The new Data Protection regulations are coming, we're ready!
The new General Data Protection Regulation (GDPR) will come into force in the UK from 25th May 2018.
Aside of a number of key changes listed below, the major element is the introduction of 'controller' and 'processor' of data responsabilities. As the main holder of the data, your business will be considered as a 'processor' but as the data storage and data handling provider, Zuri® will be considered as the 'controller' and as such, we want to re-assure you that we are providing a system that is fully GDPR 2018 compliant and ready.
The other key points in the GDPR 2018:
- 1) Individual Rights
- 2) Subject Access Request (SAR)
- 3) Data Breaches
Zuri® take data protection very seriously and in this vein, here is how we comply:
1) Individual Rights
Under the new GDPR, the person you hold data for has the following rights:
- - The right to be informed
- - The right of access
- - The right to rectification
- - The right to erasure
- - The right to data portability
- - The right to object
Zuri® complies with all of the above by giving access to the record held as required, from anywhere at any time. This allows the indidivual to be informed on the data held about them as well as rectify them if necessary or object to some of the data being held.
Should an individual request that his data held in Zuri® be deleted, they can then make a request and this will be processed. Additionally, if an individual would like the data held to be handed over to be imported across to a different system, this can be provided in various different formats on requests
2) Subject Access Request (SAR)
All SARs requests made directly to Zuri® must be made in writing. The letter should be marked to the attention of our data protection officer for speedier response, our team will respond within 40 days as per the GDPR requirements, there is no fee if the request is reasonable as per the regulations.
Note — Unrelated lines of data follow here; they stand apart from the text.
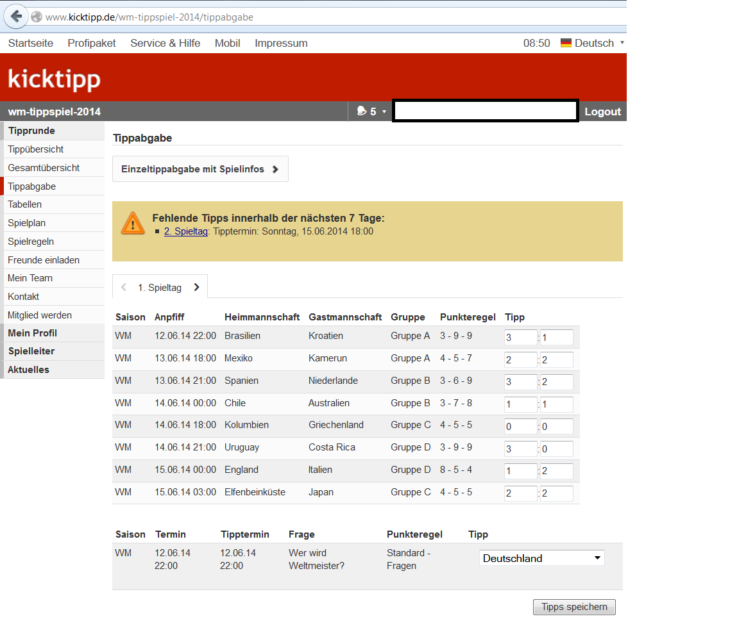This screenshot has height=619, width=739.
Task: Open the Weltmeister tip dropdown showing Deutschland
Action: coord(541,558)
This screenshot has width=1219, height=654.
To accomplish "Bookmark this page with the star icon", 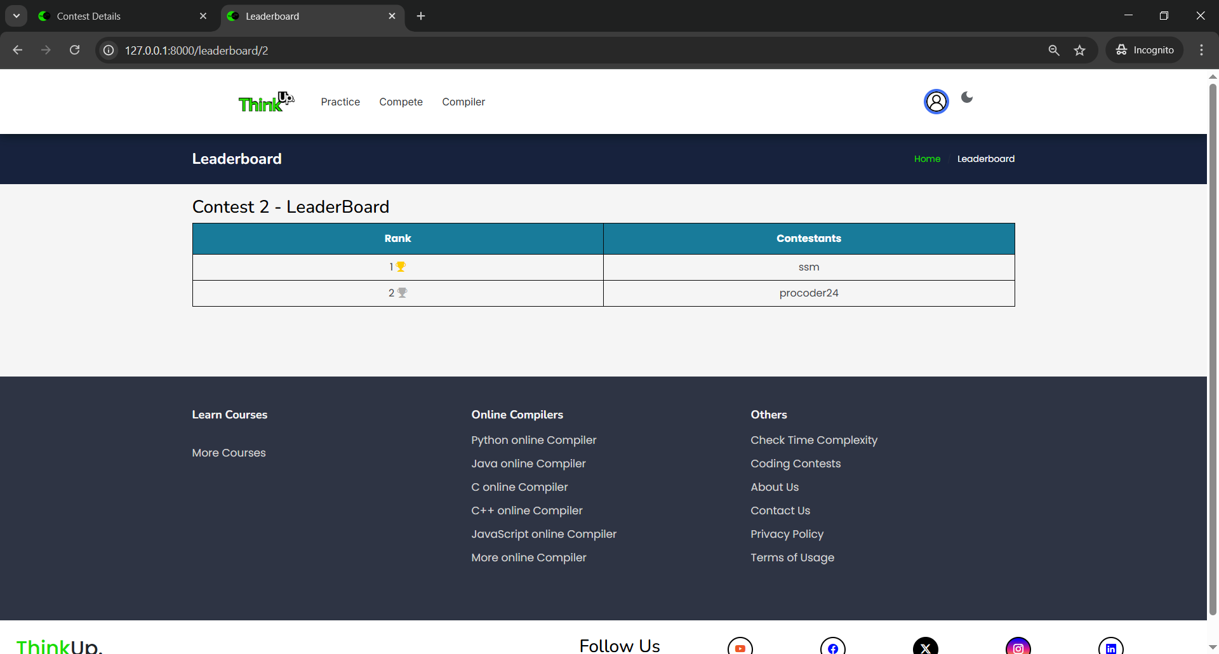I will point(1079,50).
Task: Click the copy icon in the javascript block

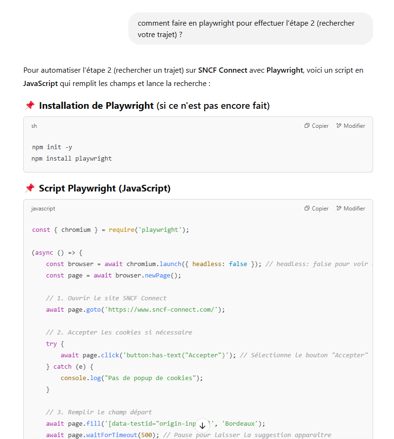Action: [x=307, y=208]
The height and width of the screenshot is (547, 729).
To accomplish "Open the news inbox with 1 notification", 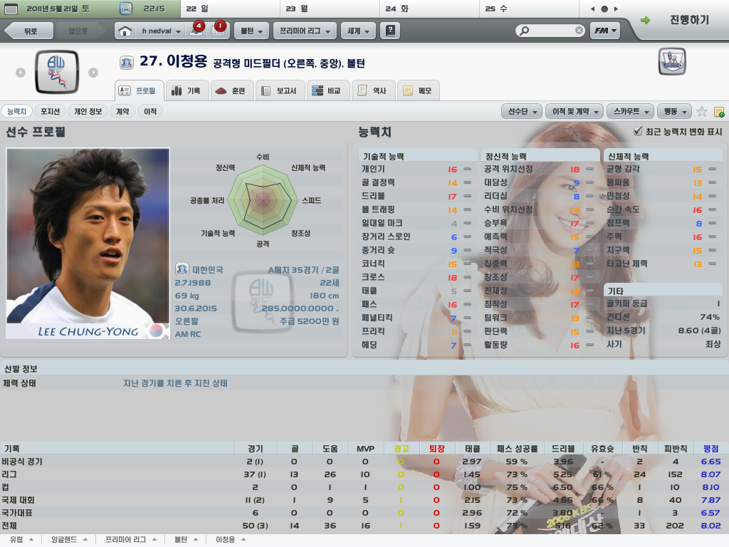I will tap(217, 31).
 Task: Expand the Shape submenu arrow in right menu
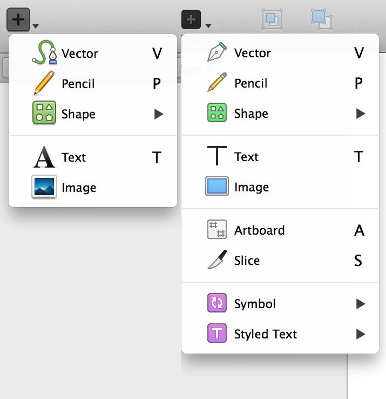360,114
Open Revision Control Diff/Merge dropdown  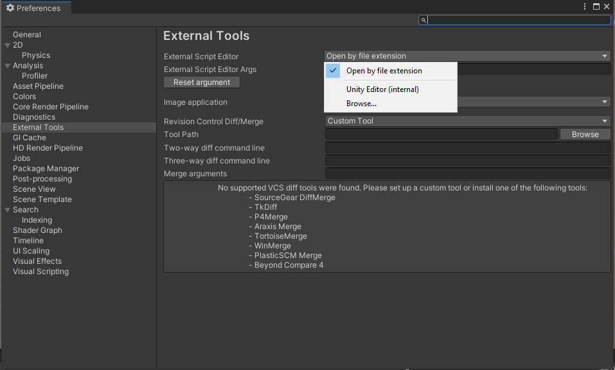(x=467, y=121)
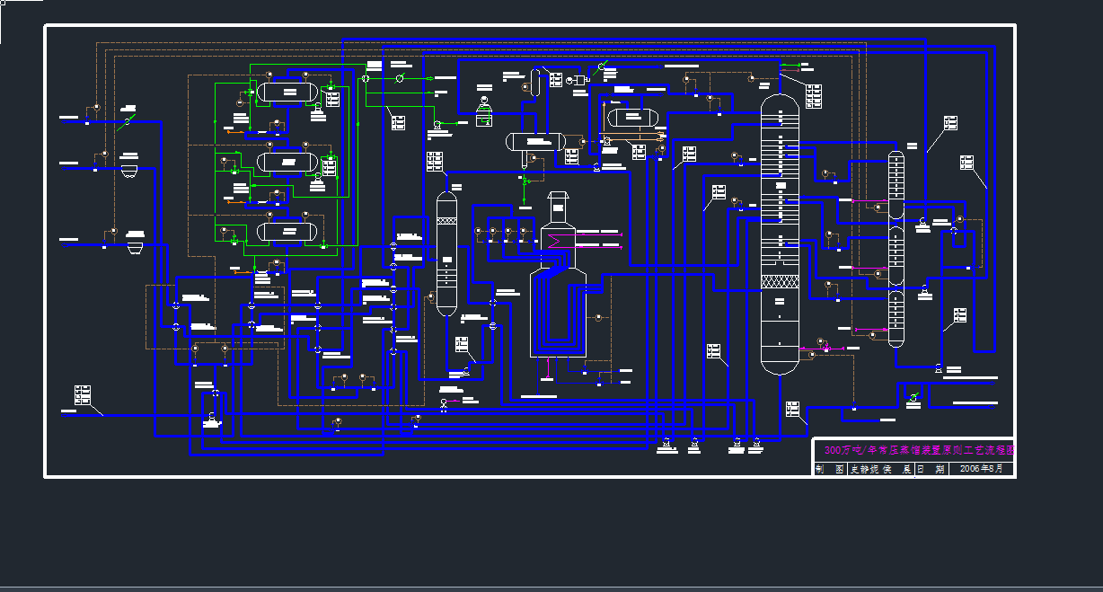The width and height of the screenshot is (1103, 592).
Task: Select the magenta heating coil in furnace
Action: (553, 241)
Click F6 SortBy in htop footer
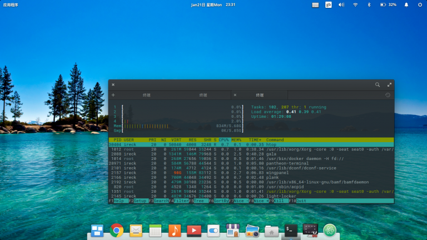The width and height of the screenshot is (427, 240). click(x=219, y=201)
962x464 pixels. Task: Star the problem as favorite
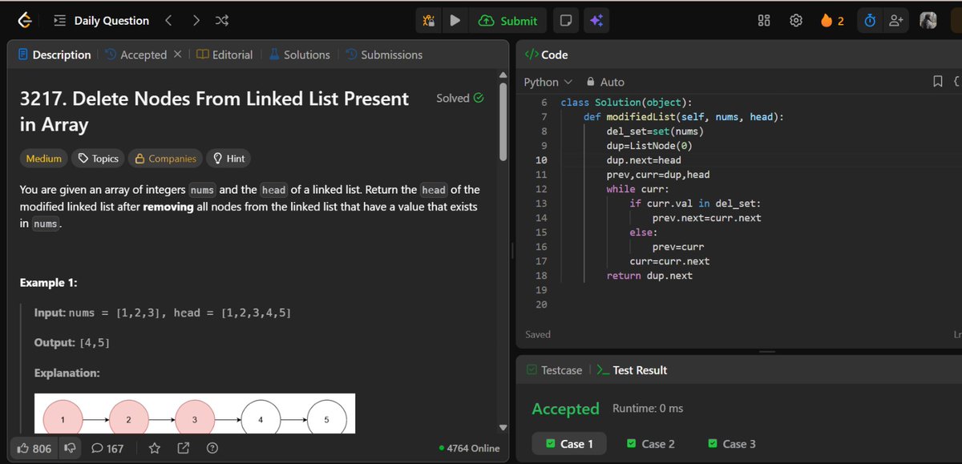154,448

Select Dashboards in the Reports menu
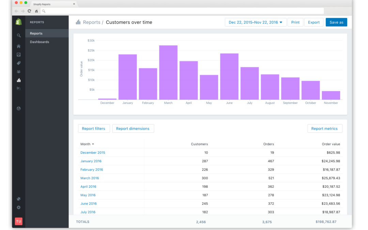40,42
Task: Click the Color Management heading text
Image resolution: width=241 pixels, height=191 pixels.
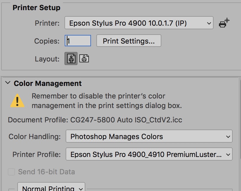Action: point(48,84)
To ensure a speedier response please advise specifics of the data required. All SARs will require your identification so that we have proof it's you. Please note if you are a third party you must evidence your ability to request in full or your request may not be processed and in compliance with current regulations we will on supply the data after all of the security conditions have been met.
3) Data Breaches
Zuri® has been designed from the ground-up to be ultra secure being hosted on secure servers, with secure database and encrypted records. However, data breaches often happens at the front end of the system where user login and access data. To do so, we are introducting password rules to make sure the password used by users are sufficiently secure as well as the option to change the password on regular basis and a two factor authentication. We are also planning development to use fingerpint authentication on smartphone and tablets.